◆ Problem: Exactly reproduce the lines from the one containing "Go to the Taiwan Weighted index page" through the last line of the data, both ends included, leaving out pictures.

Start of Exercise material

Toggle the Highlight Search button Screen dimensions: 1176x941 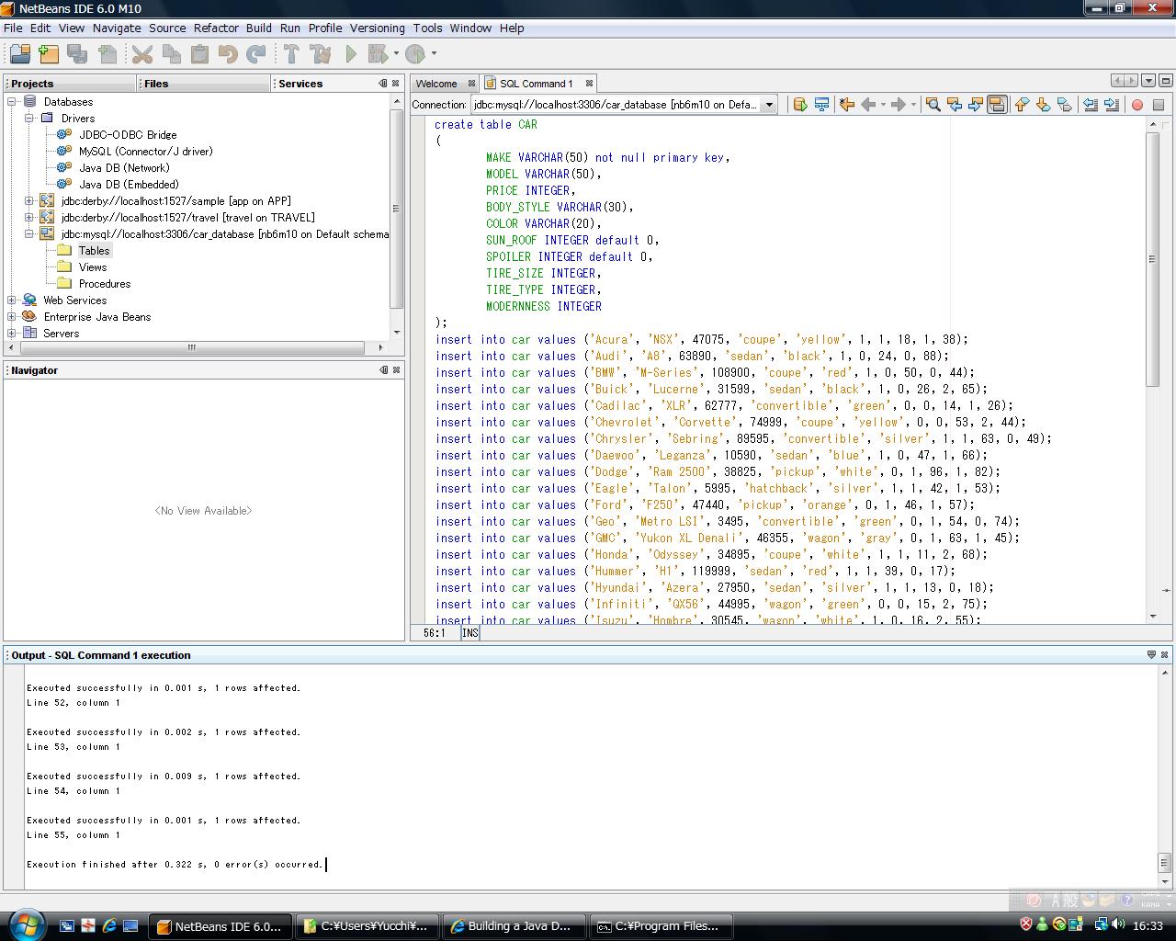click(x=997, y=105)
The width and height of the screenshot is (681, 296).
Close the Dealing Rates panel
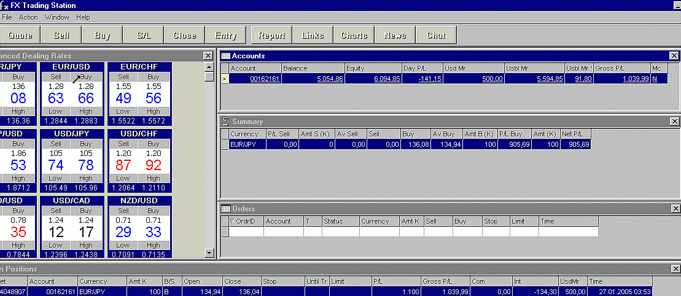[x=208, y=56]
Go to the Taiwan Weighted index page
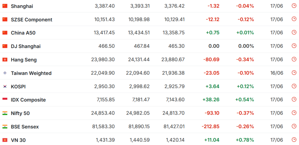 (31, 73)
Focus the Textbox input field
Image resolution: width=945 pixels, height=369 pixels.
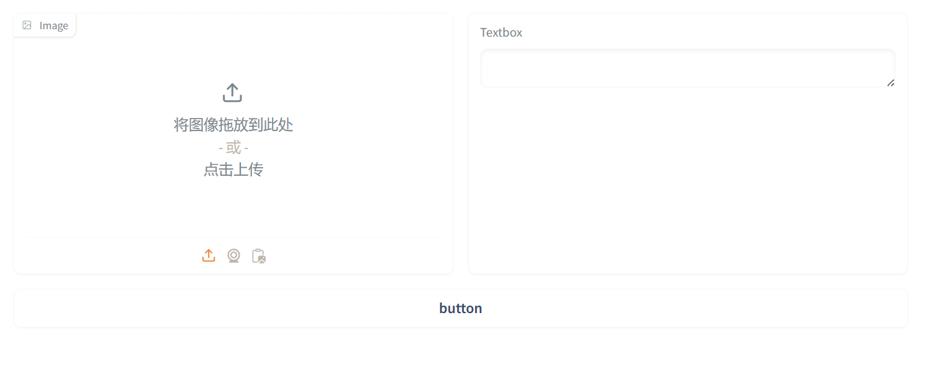[x=687, y=68]
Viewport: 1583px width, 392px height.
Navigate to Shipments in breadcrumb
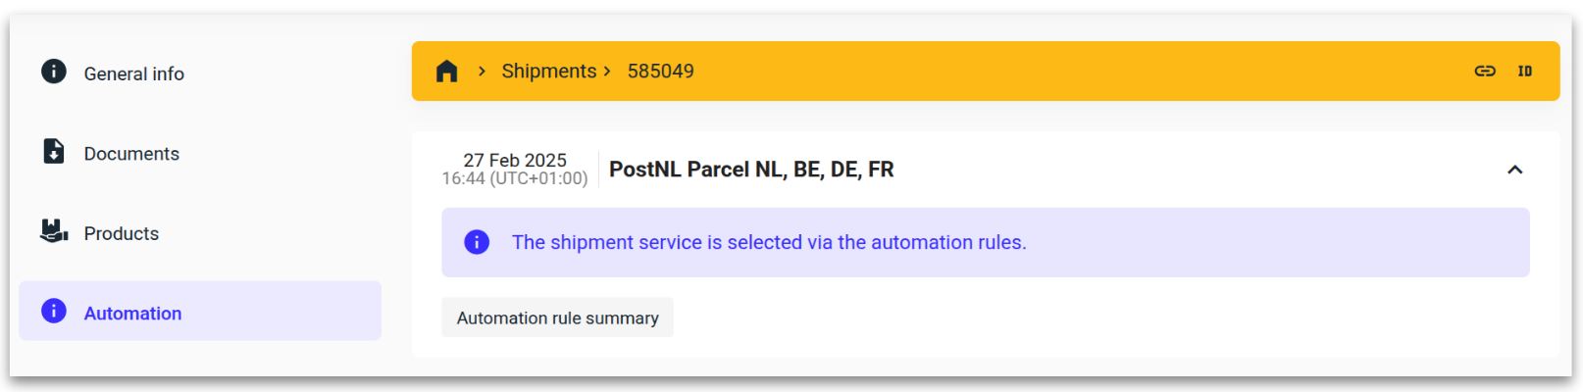pos(548,71)
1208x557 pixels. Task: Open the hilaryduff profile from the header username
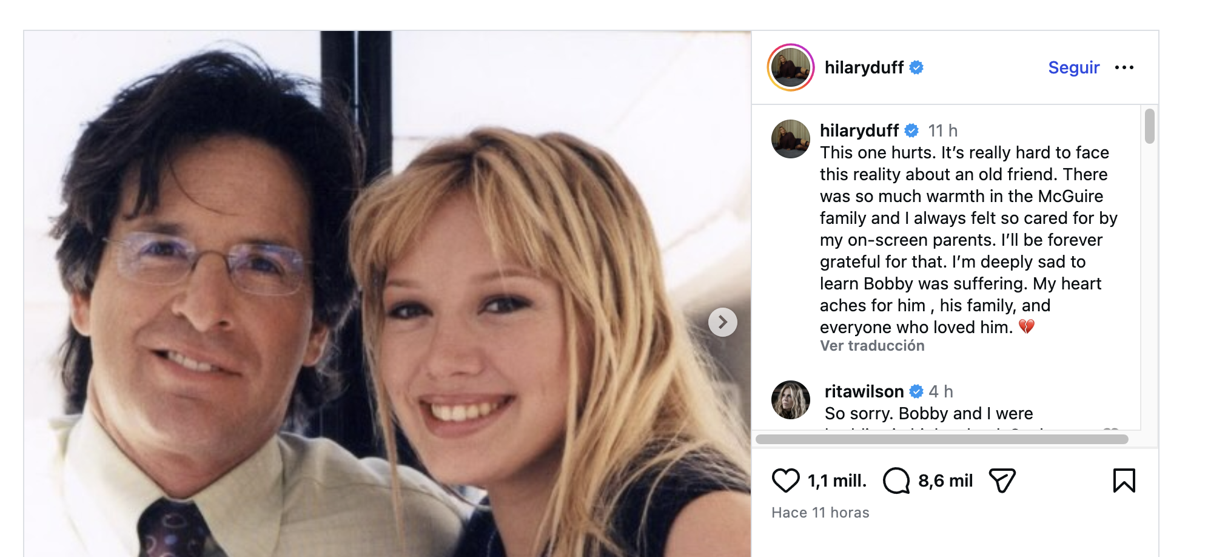point(864,67)
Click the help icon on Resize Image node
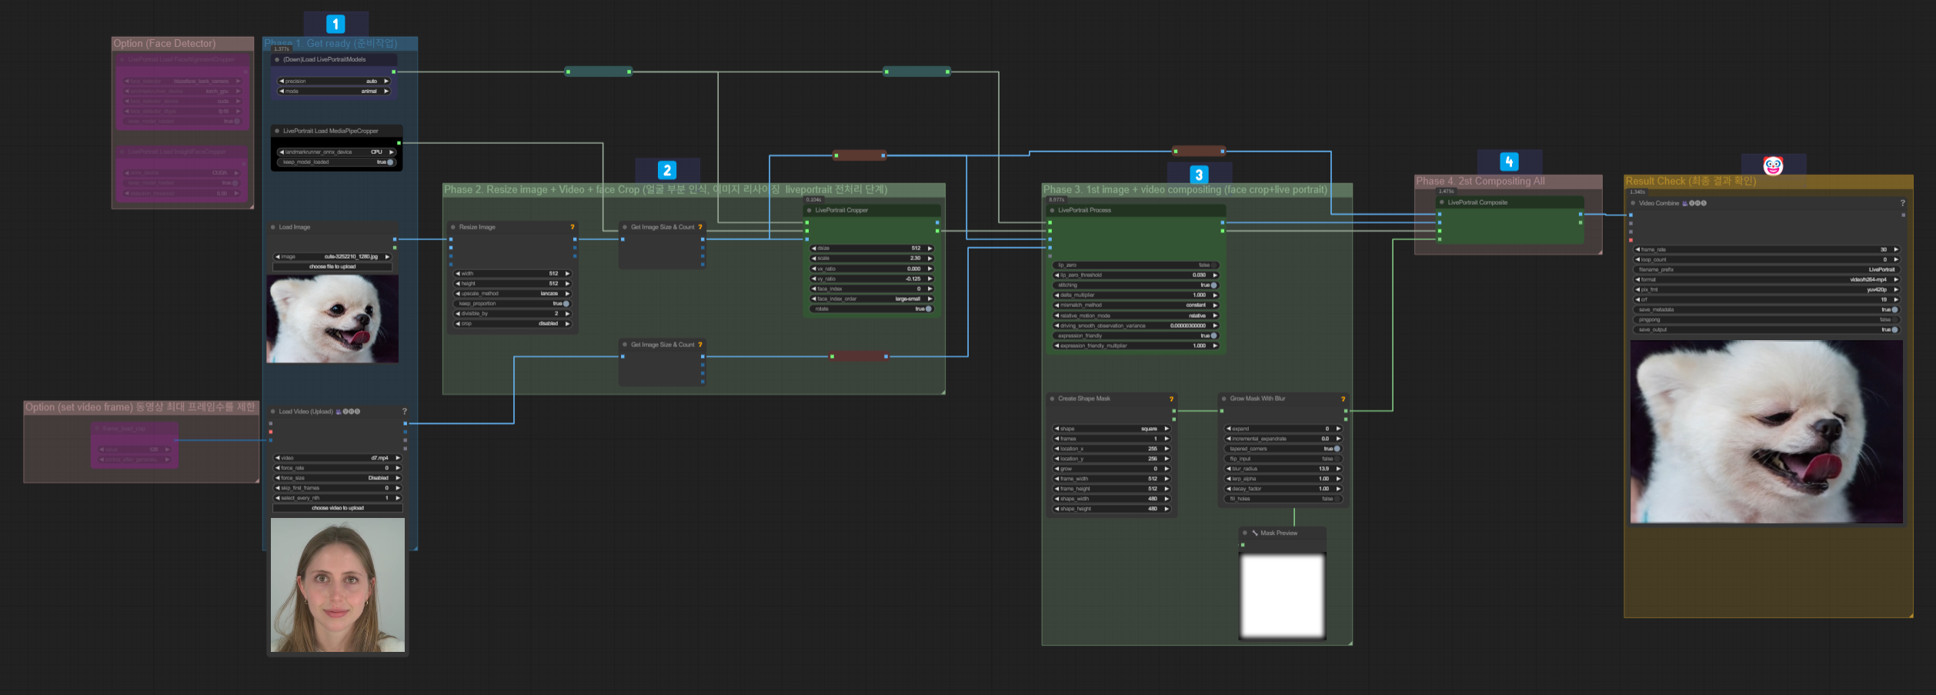The image size is (1936, 695). pos(572,227)
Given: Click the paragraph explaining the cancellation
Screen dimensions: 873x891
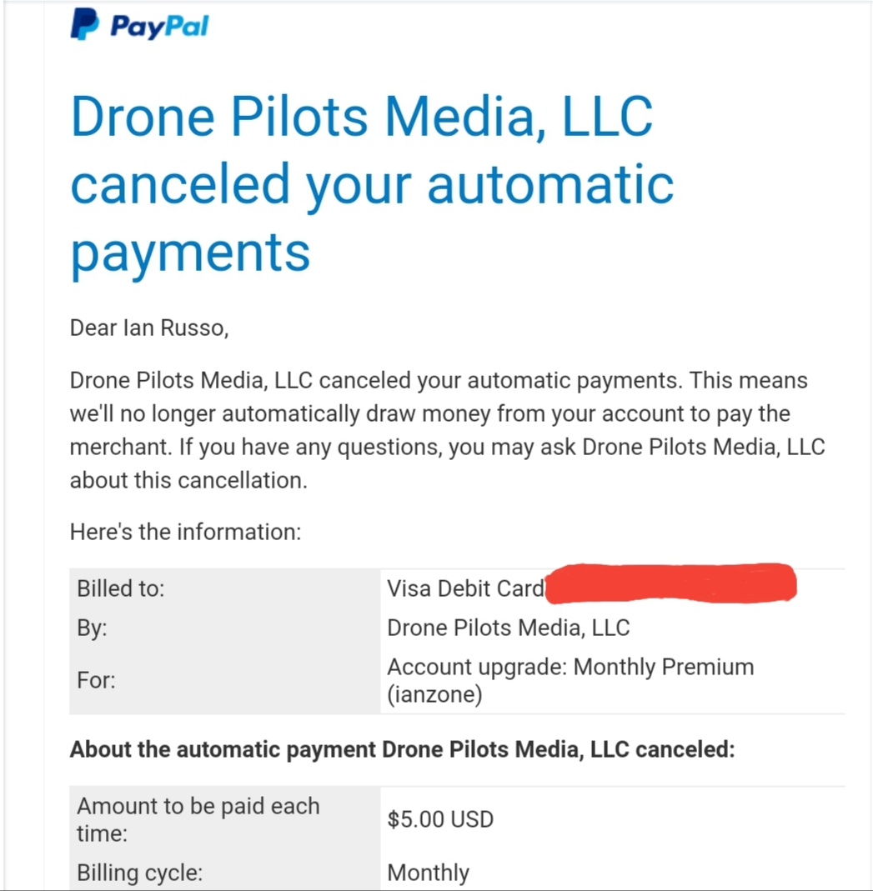Looking at the screenshot, I should point(447,430).
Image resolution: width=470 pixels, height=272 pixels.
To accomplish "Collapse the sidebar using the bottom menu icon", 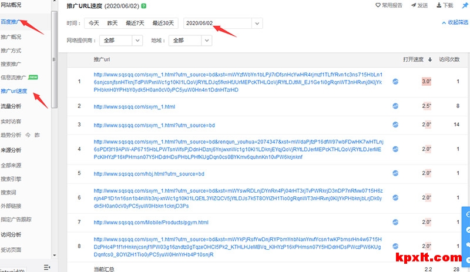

End of Exercise material

◆ Result for this task:
Go to the Taiwan Weighted index page
 (31, 73)
Focus the Textbox input field
Image resolution: width=945 pixels, height=369 pixels.
[x=687, y=68]
Viewport: 1583px width, 392px height.
Navigate to Shipments in breadcrumb
pos(548,71)
1208x557 pixels. Task: Open the hilaryduff profile from the header username
point(864,67)
Click the help icon on Resize Image node
The image size is (1936, 695). pos(572,227)
Given: Click the paragraph explaining the cancellation
Screen dimensions: 873x891
Looking at the screenshot, I should point(447,430).
Image resolution: width=470 pixels, height=272 pixels.
To accomplish "Collapse the sidebar using the bottom menu icon", 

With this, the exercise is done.